> Task objective
Starting at the line that has "Task: Click 山东省发展和改革委员会 site title" and stopping after the line that has "1200x503 pixels. How", reproduce the listing below exactly; omit everything else.

> Given information
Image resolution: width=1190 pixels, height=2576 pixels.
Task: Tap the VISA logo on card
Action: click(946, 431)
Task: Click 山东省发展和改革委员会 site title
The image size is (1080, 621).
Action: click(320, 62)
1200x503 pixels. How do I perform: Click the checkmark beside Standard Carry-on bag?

--

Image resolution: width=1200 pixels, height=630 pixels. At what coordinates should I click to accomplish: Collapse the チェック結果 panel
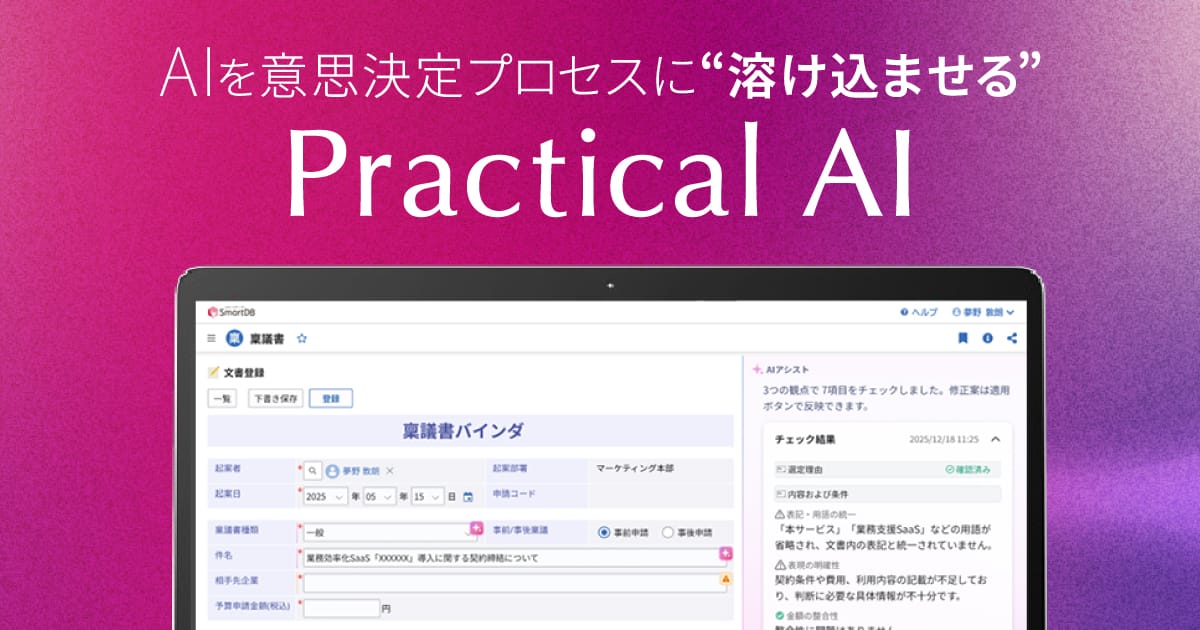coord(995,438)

...

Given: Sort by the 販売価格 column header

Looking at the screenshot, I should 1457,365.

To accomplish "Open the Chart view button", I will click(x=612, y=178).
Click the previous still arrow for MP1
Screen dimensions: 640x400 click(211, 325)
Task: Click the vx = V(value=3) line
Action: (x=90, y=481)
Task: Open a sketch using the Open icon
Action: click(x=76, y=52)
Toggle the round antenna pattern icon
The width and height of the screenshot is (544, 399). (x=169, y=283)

> Task solution
Task: Click 山东省发展和改革委员会 site title
The image size is (1080, 621).
Action: click(320, 62)
1200x503 pixels. How do I perform: Click the checkmark beside Standard Carry-on bag?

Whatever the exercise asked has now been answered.